Hacker News new | ask | show | jobs
by aanm1988 3420 days ago
They have a billion files in their repo, 9 million are source files.

What the heck is the other 991000000?

I skimmed this. Mostly just stuff any competent company would/should be doing. it's google though, so they act like it's super awesome.

9 comments

Someone checked in a `node_modules` folder by accident.
That would pretty much do it
See this ACM article on it: http://m.cacm.acm.org/magazines/2016/7/204032-why-google-sto...

Lots of things aren't source files: test data, config files, build files, metadata, documentation, etc.

> Mostly just stuff any competent company would/should be doing. it's google though, so they act like it's super awesome.

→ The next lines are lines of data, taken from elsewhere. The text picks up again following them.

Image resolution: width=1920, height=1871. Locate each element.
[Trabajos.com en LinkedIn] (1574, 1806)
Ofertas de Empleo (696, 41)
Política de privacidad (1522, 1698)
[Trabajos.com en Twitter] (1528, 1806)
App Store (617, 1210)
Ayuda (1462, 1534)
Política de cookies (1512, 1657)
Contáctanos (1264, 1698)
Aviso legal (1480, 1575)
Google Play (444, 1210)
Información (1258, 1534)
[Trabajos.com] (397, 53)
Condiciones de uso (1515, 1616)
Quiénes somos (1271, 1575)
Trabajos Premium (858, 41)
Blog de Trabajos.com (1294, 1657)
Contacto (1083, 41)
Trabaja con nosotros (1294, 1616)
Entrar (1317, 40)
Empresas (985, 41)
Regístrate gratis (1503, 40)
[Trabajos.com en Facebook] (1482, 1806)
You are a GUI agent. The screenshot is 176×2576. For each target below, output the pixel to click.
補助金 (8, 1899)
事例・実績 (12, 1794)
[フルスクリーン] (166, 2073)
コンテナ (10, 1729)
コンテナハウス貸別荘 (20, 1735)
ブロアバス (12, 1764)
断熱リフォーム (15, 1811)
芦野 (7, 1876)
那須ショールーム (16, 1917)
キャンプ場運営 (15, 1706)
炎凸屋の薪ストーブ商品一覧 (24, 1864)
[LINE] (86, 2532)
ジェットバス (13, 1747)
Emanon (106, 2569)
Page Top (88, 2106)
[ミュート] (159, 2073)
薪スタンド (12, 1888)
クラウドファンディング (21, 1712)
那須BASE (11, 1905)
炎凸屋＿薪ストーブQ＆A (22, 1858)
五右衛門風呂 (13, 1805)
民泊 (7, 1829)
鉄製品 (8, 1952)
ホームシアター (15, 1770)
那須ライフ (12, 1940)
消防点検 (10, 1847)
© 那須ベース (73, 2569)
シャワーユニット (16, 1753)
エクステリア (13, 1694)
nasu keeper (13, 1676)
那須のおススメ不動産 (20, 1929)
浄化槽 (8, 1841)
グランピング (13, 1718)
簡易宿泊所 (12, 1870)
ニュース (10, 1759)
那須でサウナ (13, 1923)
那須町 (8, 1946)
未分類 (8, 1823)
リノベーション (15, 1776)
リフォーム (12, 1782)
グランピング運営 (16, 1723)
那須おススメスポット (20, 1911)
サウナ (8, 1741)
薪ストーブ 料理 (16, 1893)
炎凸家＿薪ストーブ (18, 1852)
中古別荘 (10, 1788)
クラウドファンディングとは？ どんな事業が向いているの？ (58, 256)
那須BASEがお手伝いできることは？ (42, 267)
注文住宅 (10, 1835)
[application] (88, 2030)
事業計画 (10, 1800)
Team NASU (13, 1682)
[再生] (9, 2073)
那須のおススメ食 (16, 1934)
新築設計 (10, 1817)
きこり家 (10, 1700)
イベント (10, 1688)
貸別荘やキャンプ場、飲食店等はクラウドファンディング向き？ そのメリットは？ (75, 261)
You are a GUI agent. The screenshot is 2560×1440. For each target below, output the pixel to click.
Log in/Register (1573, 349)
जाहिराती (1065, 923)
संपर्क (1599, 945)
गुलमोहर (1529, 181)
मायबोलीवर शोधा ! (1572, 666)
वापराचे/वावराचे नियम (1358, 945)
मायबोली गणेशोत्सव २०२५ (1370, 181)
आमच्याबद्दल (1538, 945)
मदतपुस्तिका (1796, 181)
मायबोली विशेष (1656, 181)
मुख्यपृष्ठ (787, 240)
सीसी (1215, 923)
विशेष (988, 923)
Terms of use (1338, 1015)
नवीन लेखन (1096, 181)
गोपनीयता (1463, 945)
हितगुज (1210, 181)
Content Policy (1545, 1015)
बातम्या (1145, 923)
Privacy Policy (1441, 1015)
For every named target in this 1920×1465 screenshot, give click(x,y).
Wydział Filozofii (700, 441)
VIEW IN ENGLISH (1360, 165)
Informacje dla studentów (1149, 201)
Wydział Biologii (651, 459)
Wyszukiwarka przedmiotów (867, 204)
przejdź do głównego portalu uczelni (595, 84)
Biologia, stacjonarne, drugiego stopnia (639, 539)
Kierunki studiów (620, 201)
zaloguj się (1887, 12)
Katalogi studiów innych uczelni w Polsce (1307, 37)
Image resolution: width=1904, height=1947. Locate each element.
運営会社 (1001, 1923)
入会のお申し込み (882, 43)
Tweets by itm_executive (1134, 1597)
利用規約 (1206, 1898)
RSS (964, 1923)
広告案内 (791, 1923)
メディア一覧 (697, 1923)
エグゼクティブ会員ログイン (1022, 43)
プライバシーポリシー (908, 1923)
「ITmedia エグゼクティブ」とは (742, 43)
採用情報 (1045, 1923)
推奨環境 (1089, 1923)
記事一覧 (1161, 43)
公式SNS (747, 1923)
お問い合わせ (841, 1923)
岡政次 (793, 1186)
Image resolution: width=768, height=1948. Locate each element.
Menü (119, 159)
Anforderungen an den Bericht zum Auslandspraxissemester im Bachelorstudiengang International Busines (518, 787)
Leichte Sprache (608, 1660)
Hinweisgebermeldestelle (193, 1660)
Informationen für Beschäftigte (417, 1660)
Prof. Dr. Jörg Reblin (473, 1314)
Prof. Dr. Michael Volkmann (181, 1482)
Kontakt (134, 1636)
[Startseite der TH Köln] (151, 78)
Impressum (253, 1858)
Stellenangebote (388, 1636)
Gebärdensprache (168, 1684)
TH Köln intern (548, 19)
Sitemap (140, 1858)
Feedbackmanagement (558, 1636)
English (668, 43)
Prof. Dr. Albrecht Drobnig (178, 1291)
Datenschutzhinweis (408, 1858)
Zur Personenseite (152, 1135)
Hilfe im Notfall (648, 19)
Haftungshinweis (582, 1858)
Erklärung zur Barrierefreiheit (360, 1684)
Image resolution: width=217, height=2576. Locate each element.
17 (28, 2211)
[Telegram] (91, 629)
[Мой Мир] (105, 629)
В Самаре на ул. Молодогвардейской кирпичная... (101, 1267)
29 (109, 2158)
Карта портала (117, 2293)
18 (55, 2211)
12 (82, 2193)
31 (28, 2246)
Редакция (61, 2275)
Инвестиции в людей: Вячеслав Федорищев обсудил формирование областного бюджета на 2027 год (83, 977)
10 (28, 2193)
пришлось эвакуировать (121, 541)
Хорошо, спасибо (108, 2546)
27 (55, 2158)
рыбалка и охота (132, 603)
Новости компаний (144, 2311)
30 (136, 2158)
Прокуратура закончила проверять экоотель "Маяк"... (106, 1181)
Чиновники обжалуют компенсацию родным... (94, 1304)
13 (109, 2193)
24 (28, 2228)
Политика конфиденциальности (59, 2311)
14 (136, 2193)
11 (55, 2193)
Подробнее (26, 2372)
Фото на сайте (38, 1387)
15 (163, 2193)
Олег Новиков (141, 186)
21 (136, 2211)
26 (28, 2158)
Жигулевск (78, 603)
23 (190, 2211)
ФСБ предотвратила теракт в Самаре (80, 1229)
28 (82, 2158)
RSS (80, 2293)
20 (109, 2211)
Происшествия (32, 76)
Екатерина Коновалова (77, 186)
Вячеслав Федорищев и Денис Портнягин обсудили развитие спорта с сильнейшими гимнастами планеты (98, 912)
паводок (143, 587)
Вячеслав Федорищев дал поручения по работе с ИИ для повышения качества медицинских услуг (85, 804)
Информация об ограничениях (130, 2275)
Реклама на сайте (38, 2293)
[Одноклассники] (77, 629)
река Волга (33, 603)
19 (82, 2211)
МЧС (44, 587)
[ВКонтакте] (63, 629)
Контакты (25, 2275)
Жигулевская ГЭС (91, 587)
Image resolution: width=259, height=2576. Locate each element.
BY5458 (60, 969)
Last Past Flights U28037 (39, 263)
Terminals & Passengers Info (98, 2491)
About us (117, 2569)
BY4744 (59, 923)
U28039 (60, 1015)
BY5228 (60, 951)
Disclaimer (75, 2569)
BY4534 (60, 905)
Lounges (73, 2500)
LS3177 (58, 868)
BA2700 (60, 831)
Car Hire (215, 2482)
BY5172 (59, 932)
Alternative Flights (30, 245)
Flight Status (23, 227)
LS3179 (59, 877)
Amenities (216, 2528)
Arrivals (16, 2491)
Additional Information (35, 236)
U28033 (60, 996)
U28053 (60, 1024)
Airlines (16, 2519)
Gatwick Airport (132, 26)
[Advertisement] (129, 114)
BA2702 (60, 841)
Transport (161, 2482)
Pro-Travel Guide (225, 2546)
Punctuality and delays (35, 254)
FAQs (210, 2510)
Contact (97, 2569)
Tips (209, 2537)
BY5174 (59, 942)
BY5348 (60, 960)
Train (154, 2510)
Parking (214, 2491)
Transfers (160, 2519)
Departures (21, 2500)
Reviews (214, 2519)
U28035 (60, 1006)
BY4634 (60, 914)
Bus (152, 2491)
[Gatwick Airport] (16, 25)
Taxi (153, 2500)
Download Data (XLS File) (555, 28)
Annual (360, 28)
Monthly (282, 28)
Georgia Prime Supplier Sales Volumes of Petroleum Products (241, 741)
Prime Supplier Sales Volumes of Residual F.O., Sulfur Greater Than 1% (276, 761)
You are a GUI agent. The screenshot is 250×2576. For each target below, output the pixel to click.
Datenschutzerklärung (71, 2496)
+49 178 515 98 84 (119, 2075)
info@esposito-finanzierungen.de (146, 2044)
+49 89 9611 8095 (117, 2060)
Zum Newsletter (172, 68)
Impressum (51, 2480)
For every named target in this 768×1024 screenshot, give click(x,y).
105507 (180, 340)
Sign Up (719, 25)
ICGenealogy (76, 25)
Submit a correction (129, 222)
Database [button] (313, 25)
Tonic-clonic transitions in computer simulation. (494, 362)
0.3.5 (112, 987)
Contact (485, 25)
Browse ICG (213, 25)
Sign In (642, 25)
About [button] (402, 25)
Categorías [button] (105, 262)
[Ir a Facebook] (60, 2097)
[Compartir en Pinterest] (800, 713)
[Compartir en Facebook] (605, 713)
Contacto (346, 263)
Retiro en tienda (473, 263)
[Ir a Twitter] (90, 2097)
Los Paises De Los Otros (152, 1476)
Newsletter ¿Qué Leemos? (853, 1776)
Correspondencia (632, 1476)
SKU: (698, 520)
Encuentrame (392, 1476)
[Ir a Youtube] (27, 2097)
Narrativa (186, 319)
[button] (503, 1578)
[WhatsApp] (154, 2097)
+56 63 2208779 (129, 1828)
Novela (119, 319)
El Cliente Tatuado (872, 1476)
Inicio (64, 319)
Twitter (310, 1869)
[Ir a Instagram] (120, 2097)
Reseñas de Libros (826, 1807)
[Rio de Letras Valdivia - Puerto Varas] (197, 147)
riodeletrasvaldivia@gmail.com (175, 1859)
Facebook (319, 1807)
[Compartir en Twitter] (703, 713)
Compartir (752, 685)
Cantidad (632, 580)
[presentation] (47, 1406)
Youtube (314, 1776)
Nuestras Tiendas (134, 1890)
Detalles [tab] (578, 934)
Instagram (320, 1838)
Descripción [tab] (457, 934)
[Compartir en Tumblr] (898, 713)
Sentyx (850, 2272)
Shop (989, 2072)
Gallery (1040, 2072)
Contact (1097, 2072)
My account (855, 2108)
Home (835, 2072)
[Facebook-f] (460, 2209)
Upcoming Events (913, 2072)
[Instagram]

Yes, you're absolutely correct. But here's the thing - it was actually Google that pioneered many of this. Many of the big/competent companies that are following these practices are because of Google's "DNA" leaking into those companies (via former employees bringing along the best practices learned at Google, etc.)

They may have done a better job instituting these practices across a large organization, and some of their tools have very useful and novel features, but I very much doubt there is a single practice that they actually invented. If you think there is one, please be specific. I think what Google contributed is evidence that these practices can be instituted at scale, which really was sorely lacking in some cases. This helped the industry disseminate them.
Of course it's hard to say if they completely, 100% invented anything from scratch. But they sure did "pioneer" a lot of unique practices that other software companies were not following at the time.

A specific example - the practice of keeping the entire codebase at the company under a single "source" repo. Pre-Google - it would've been considered outrageous to have the entire codebase of a sophisticated software company keep their entire software contents under a single repo. But Google did it, and other companies have followed suit successfully (as Google DNA has leaked to other companies).

Yes, of course keeping code in a single repo is not a "new invention". Linux is a single repo; many smaller companies have only a single repo because their only product is a single web app. Google keeps nearly 100% of their entire codebase in a single repo - and that was definitely a novel approach at the time.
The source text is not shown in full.